In a recent post, I listed some very basic information about running a MySQL database on AWS.  In most cases, we don't want a database alone; we want an application that uses that database for CRUD.

I've created a simple Spring Boot application that exposes a REST API to create and manage lists of things.  The list values are all stored in a MySQL database.

When I went to deploy the application on AWS using Elastic Beanstalk, there were some really good, automatic things that happened to make my life easy:


  • AWS can deploy a Spring Boot jar very easily by simply uploading the jar during setup.
  • AWS creates security groups on the fly so I don't have to worry about extra security configuration.
  • AWS automatically generates DNS information and provides me a URL for accessing the application.
As I deployed the application and saw all of these things, I was pretty excited.  It is nice to have a lot of this stuff taken care of for me.

Then, I tried to test my application... and it was time to deal with problems.

For anyone who has ever worked in software development, you know that nothing ever just fully, magically works.  There is some configuration somewhere that has to be done.  For me, here are the things I had to do:

1. Configure the deployment port
Spring boot deploys on port 8080 by default -- this is common/classic spring.  AWS Elastic Beanstalk wants me to deploy on port 5000 because it somehow magically redirects traffic from standard web/HTTP ports to port 5000.  To make this magic work, I had to modify Software under Configuration:


Once there, we have to set the SERVER_PORT environment variable to 5000.  Spring automatically detects this environment variable and updates the server.port property to use this value.  Problem #1 solved.

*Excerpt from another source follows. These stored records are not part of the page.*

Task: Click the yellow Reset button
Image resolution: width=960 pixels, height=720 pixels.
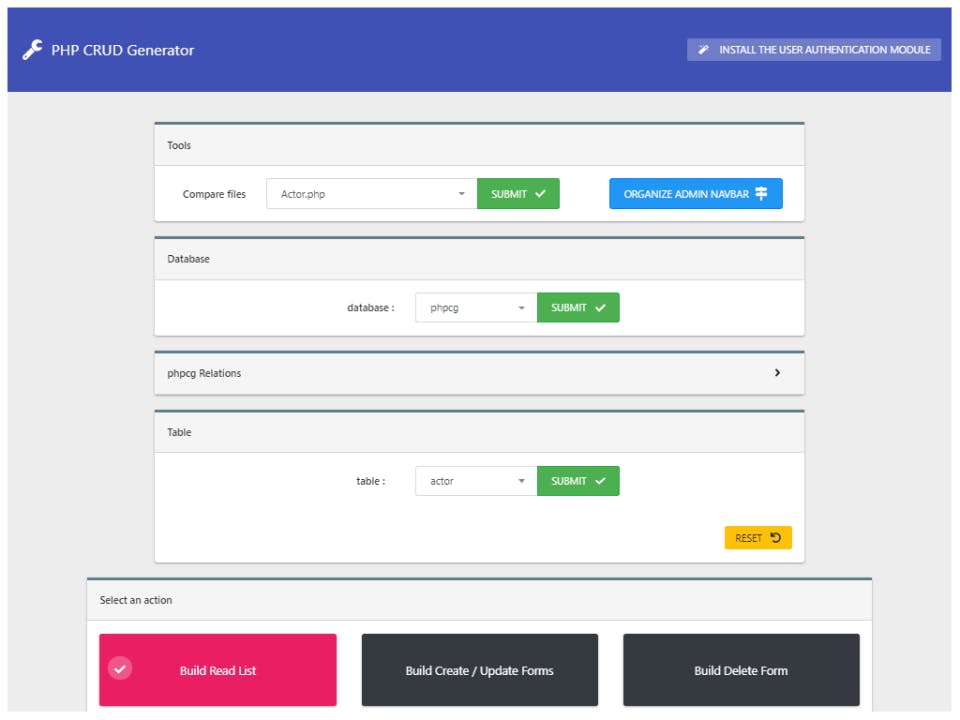Action: click(x=757, y=537)
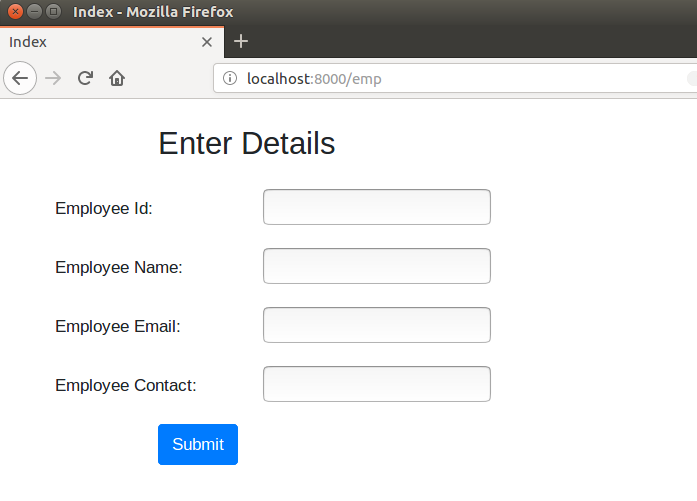This screenshot has width=697, height=501.
Task: Open a new browser tab
Action: tap(240, 41)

2. Configure the database password
I am using JdbcTemplate on top of a MysqlDataSource in my application.  The data source is configured to pull the server name, user, and password from standard spring data properties:
  • spring.datasource.url
  • spring.datasource.username
  • spring.datasource.password
I don't mind leaving the url and username in the properties file for deployment (if I was really serious about security, then I WOULD mind), but I certainly don't want a plain text password out there anywhere being used.  Even though I checked in a dummy password into the properties file, that password is incorrect and won't work against the AWS database for my user.  So I also have to set the password somehow.  Using the same configuration options as the port problem, I set the SPRING_DATASOURCE_PASSWORD variable to the appropriate password.  Spring reads this value and automatically maps it to spring.datasource.password.  Problem #2 solved.

3. The application cannot talk to the database because of AWS security
When I created the MySQL database server, AWS put that server into a security group whose configuration said "only allow the IP address of the workstation that created this database server to access the database."  So even though the database was created with 'public' access, that access was still restricted to a single IP address.  The Spring Boot application running in AWS Elastic Beanstalk doesn't have my workstation's IP addresss, so the application could not connect to the database server.

To resolve this problem, I had to configure the security groups in my overall AWS environment.  This meant going to the EC2 management console, viewing Security Groups, and then adding an Inbound Rule to my database server security group that allows the Spring Boot app to connect.  Problem #3 solved.

How to get to EC2 Security Groups:

The new rule.  Notice that the Source is just the group id for my Spring Boot app.

Now, I run a Postman test against an endpoint at the URL given to me by AWS Elastic Beanstalk, and everything looks good!